**Exercise instructions:**
A) Do these statements agree with the DTI fiber tracking text below? Answer yes or no for each, quoting the deciding words. (i) In the study by Wu et al., low grade gliomas showed a greater extent of resection in the DTI group. (ii) In Kamada et al.'s study of 30 patients, DTI FT was successful in every patient. (iii) Berman et al. [22] used their tracking results to guide surgery.
B) Continue the DTI fiber tracking text below, picking up after its last sentence.

**Study text:**
* * * *
Multiple studies have addressed validation of cortical and subcortical motor mapping with DTI FT [3, 15, 22–24]. Berman et al. [22] used seed points identified during intraoperative stimulation mapping (ISM) to retrospectively map ipsilateral CST in 11 glioma patients using the preoperative imaging data after the surgery was complete. Though not used for surgery, they showed appropriate tracking to the central cerebral peduncle based on the seed points verified intraoperatively; however, there were some failures in tracking depending on the extent of pathologic alterations in or near the CST. Kamada et al. reported studies confirming CST mapping with subcortical [23] and cortical mapping [15]. The latter included 30 patients with lesions in proximity to the motor system, with central sulcus and sensorimotor cortex identified using DTI FT and verified with intraoperative cortical somatosensory evoked potential (SEP) measurements. Functional MRI or MEG identification of primary motor cortex failed in nine patients while DTI FT was successful in all.
Accuracy of CST localization with DTI FT compared with subcortical stimulation appears to be within 10 mm [3, 24, 25]. Berman et al. [3] reported a mean distance of 8.7 mm (±3.1 mm standard deviation) for 16 sites in 9 patients. Mikuni et al. [24] found consistent motor evoked potentials (MEP) at 7 mm or less and absent MEP over 13 mm when stimulating near the mapped CST fibers at the inferior aspect of the mass. Between 8 and 12 mm, stimulation near the mapped CST at the level of the corona radiata consistently elicited MEPs. Another study of 40 patients with masses within 2 cm of CST found MEPs elicited at less than 1 cm from mapped CST in 18 of 21, negative MEPs in 5 at stimulation points greater than 2 cm, and negative MEPs in 12 of 15 at 1–2 cm from mapped CST [26]. Motor function was ultimately preserved in all, improved in five cases with weakness prior to surgery, and two of the cases with negative MEP at 1–2 cm distance developed SMA syndrome , which subsequently resolved.
Other studies have also addressed impact on surgical plan and/or outcomes [16, 25, 27–31], in general with preserved or improved clinical function postoperatively. Bello et al. [27] reported high correlation of DTI FT for CST (and multiple language tracts) with intraoperative subcortical mapping (ISM). With low grade gliomas, fibers tracking through the neoplasm were often found. A combination of DTI FT and ISM decreased surgery time, patient fatigue and intraoperative seizure rate.
With increased extent of resection, postoperative deficits have been reported to increase transiently but with improvement over time [25, 32, 33]. The concept of a safety margin of about 5–10 mm has been introduced, but with careful intraoperative mapping this boundary may be minimized [32]. In a prospective randomized study by Wu et al. [30], 238 patients with suspected primary supratentorial glioma (214 ultimately proven gliomas) not previously treated and near the pyramidal tract with at least 1/5 motor strength were randomized to surgery with conventional neuronavigation versus neuronavigation with integrated DTI data. Only FA maps were used for intraoperative mapping, although in the later stages of the study tractography was added for preoperative planning and postoperative assessment (23 of the cases). Those in the neuronavigation plus DTI group were more likely to have complete resection of high grade tumors (74.4 % vs. 33.3 %), although low grade gliomas had similar extent of resection. Decline in motor function postoperatively was less likely overall (15.3 % versus 32.8 %) and 6 month Karnofsky scores were better (86 ± 20 vs. 74 ± 28). They also reported improved survival for high grade gliomas (21.2 months vs. 14.0 months).
* * * *
**Supplied material:**
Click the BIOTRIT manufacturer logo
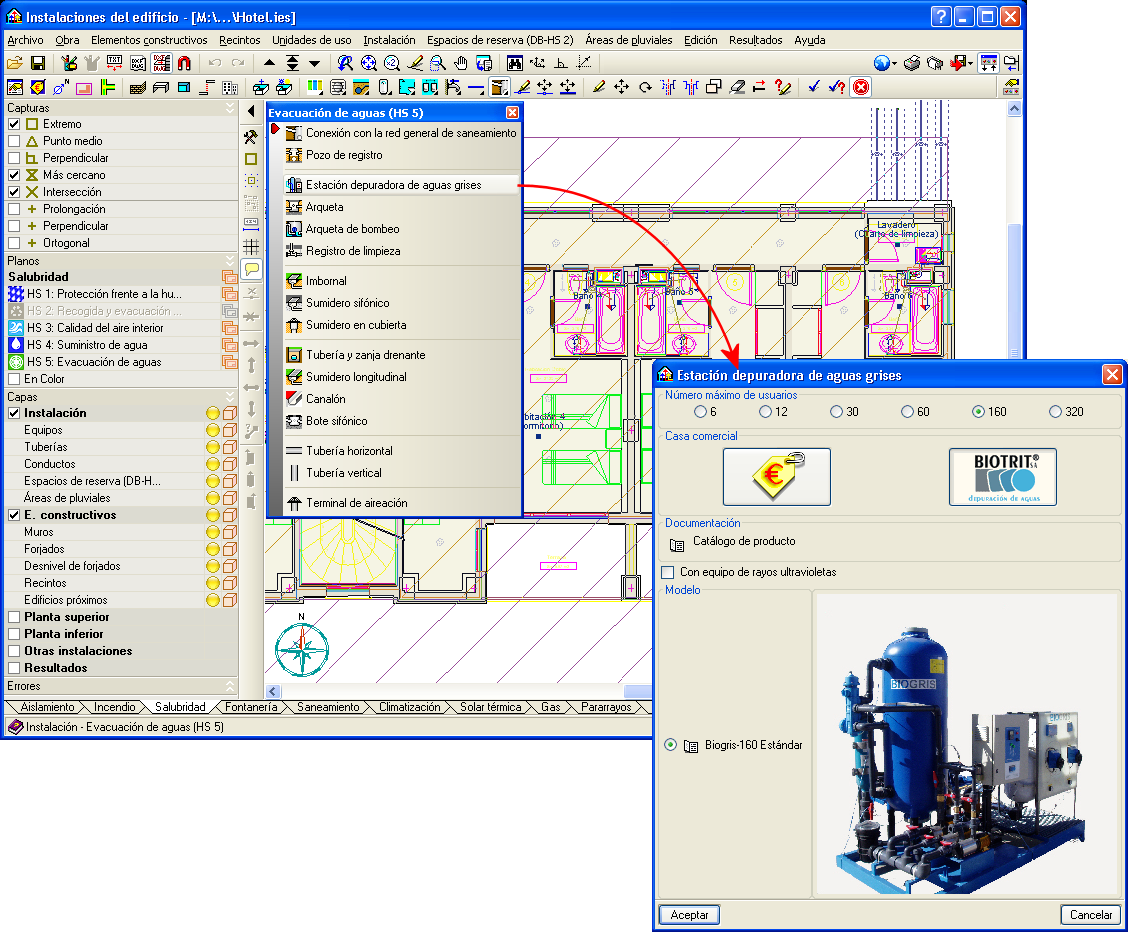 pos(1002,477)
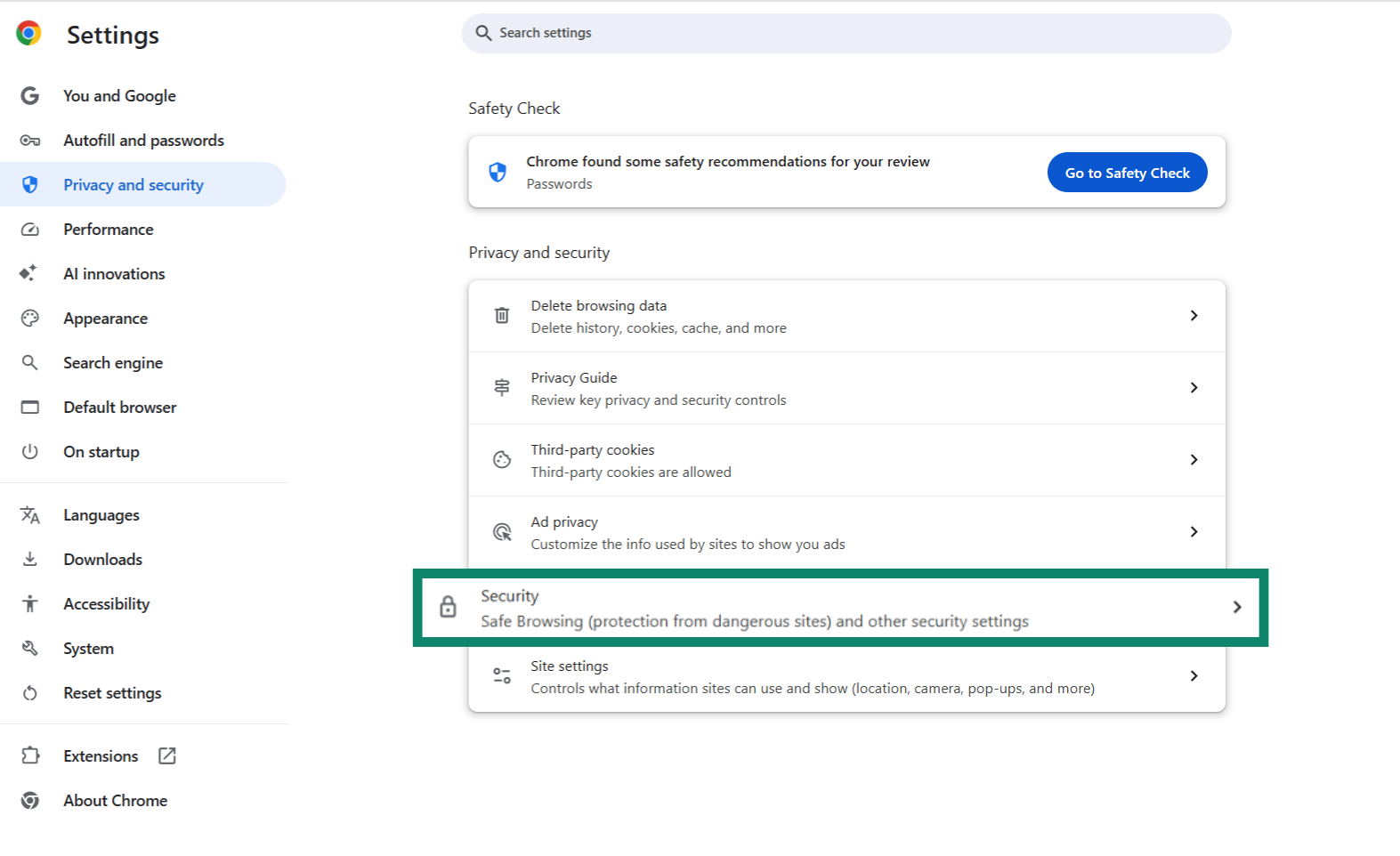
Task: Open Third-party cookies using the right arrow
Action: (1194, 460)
* * * *
**Expected outputs:**
A)
(i) No: "although low grade gliomas had similar extent of resection."
(ii) Yes: "Functional MRI or MEG identification of primary motor cortex failed in nine patients while DTI FT was successful in all."
(iii) No: "Though not used for surgery, they showed appropriate tracking to the central cerebral peduncle"

B)
Vision and Language
The optic radiations (OR) and in particular Meyer’s loop pose difficulties for DTI FT. Problems include not only the anatomy with tight turns, but location along medial temporal lobe where susceptibility-related artifacts can affect image quality with DTI sequences using EPI [34, 35]. Crossing fibers can create problems here as elsewhere. There are early reports using DTI FT to map visual pathways with integrity of OR on DTI FT linked to deficits pre- and/or postoperatively [29, 35–38], and intraoperative correlation also described in at least one case [36]; however, results remain preliminary and further validation is required and caution warranted in this setting [35].
Validation of language tractography is also ongoing and though reports are less extensive than for CST mapping, experience is growing. Co-localization with intraoperative mapping seems to be similar to CST; that is, distance between DTI FT prediction and subcortical mapping is in the range of 5–10 mm. For example, Kamada et al. [39] studied 22 lesions near the superior longitudinal/arcuate fasciculus (SLF/AF) in the dominant hemisphere, using fMRI or MEG to choose seed and target ROIs. For two of these cases, functional mapping was integrated into neuronavigation and validated by cortical and subcortical mapping during awake surgery with stimulation near AF leading to paranomia without speech arrest at a distance of 6 mm. Leclercq et al. [40] studied multiple language tracts in ten patients with low grade gliomas or dysplasia, reporting positive subcortical stimulation responses 6 mm or less from DTI FT prediction in 81 %, but they also reported four false negative results (positive stimulations away from any mapped fiber tract). Of course, understanding of language functional cortical regions and connections remains incomplete, and important fiber tracts not anticipated and thus not mapped are considerations as well [41].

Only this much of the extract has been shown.